New York

Manipulation and Photography

The Gallery

The title of this show is simplistic: there isn’t a photographic image that isn’t manipulated or manipulating. In fact, curators Kathleen Cullen and Dan Appel brought together work that deals not only with manipulation but with abuse, loss, and violence. The artists seen here also seem to be expressing a deep ambivalence about money. This is a refreshing position for a viewer weary of tongue-in-cheek, disingenuous attitudes toward greed and mercantilism in the art world.

Simon Leung’s Father’s Journal, 1989, is a photocollage of found black and white images (mostly medical photographs from the ’50s) with significant areas of each cut out and rearranged. These pictures start to look pornographic because Leung’s lacunae create the sense that whatever is missing is provocative and unspeakable. Censorship produces obscenity; an absence is worth a thousand words. In one image, a view of a man’s buttocks has been neatly cut out in a perfect rectangle and placed beside a view of a second man, kneeling. The repressed homoerotic content and violence of these banal photographs, which were used to teach World War II vets to live with their prostheses, becomes obvious in a fragmented and lyrical way.

In the majority of this work, the gaze is seduced, broken up, worked over, disintegrated. In Untitled, 1990, Graham Durward attaches a beautiful image of two men kissing to a motor which makes the photo move back and forth. The movement is hypnotic and evokes both the rhythms of sex and of mechanization. The viewer wants to stop the senseless ticking in order to get a better look at the image of the man whose neck is being kissed. The piece is pure provocation. Durward complicates the issue of pornography, bringing it into a relationship with the machine and offering us an image which does not let us escape the violence of our own urge to look.

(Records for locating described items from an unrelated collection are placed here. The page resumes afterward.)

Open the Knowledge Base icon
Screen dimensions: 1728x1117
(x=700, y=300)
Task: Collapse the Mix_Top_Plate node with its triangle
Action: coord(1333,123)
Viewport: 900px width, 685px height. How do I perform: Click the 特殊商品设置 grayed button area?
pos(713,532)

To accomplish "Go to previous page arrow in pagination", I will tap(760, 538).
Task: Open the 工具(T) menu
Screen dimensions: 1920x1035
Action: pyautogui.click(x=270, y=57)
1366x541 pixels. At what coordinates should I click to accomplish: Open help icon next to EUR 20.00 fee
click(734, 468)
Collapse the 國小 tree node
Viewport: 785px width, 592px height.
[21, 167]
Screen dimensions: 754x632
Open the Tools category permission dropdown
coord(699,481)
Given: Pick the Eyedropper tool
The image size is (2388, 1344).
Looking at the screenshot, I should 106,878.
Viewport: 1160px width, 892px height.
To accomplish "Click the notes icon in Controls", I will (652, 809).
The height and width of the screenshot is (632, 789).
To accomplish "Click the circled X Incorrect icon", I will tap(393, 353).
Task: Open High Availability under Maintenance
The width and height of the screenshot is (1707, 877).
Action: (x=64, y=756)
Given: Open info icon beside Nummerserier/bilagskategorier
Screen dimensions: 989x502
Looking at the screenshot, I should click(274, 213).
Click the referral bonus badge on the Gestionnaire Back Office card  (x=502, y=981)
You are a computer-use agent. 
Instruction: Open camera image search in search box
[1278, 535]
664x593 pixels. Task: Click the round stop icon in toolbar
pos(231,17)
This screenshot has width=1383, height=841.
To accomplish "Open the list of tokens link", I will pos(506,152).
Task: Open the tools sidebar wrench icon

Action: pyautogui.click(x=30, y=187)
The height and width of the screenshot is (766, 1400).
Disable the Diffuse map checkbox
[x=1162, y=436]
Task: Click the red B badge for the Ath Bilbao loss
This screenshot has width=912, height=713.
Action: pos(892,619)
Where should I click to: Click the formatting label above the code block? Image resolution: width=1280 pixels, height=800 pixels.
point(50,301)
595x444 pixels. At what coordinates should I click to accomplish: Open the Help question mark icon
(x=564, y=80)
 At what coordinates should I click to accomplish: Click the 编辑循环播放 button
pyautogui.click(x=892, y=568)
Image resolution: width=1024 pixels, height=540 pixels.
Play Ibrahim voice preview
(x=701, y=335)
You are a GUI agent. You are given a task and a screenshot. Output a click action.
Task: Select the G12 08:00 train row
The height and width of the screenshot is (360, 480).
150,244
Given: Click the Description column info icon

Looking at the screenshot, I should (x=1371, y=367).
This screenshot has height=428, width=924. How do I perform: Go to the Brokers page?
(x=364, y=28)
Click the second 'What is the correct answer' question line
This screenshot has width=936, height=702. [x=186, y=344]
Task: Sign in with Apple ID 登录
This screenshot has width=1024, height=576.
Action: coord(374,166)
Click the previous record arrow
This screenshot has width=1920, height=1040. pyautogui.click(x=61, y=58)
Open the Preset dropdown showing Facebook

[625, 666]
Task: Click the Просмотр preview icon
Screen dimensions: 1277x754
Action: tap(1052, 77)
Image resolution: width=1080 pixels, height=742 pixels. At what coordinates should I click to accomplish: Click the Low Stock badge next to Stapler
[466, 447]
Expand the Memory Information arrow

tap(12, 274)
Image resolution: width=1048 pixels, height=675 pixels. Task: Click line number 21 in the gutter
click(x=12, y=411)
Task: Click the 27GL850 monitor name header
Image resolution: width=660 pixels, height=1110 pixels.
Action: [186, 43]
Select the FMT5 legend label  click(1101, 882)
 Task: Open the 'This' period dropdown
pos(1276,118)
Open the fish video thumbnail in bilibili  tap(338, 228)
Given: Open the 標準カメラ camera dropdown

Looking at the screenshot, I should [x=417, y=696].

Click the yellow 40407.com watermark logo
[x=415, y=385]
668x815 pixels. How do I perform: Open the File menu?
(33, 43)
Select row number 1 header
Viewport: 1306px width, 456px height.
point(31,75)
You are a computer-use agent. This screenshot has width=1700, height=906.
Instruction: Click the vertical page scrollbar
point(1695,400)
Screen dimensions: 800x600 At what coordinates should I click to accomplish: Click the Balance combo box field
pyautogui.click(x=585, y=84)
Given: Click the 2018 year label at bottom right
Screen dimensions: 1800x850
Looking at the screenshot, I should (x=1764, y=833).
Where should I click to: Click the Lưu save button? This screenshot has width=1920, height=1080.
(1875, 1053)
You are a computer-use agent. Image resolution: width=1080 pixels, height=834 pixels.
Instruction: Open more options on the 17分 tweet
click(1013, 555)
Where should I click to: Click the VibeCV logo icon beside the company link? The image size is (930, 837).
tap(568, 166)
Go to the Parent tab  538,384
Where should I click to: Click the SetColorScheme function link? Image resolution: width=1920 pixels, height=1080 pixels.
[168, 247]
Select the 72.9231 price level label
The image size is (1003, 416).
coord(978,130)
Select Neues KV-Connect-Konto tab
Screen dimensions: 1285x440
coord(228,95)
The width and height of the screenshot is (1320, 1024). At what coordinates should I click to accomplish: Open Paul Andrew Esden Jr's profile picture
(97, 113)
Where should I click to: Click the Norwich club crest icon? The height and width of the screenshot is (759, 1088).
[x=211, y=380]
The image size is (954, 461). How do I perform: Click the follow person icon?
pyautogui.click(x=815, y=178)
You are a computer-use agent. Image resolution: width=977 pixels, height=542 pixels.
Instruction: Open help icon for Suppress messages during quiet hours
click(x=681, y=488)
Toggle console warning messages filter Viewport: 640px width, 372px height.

Blowing up images seems to obsess these artists. Moyra Davey enlarges details of money. Her enlargements reveal the ghostly drawings of the ideal capitalist structures and metropolises that are reproduced on different bills. In their photographic installation The Big Picture, 1989, Margaret Crane and Jon Winet include a lurid film still of a man whose torso bears a bloody wound. In front of the image is a pedestal with an inscription that functions as a sort of caption to the image: “Original meanings are confiscated before we have the chance to learn them. The debt of unfulfilled desires extracts an excruciating payment. Our stimulated appetites are voracious for all the wrong things. The price of privilege is false interpretation. . . .” and so on. This is good stuff. These artists are offering a powerful interpretation of desire and the image under capital. The horrific image becomes the phantasmagorical manifestation of our collective abjection in a society where we are overstimulated and never satisfied, where any form of intense experience is denigrated. Crane and Winet affirm, in a manner recalling Georges Bataille, the violent senselessness of the world. These artists are onto something. They’re looking at the future with open eyes and they aren’t content to let us smirk our way into the next century. They want us to be more courageous than that.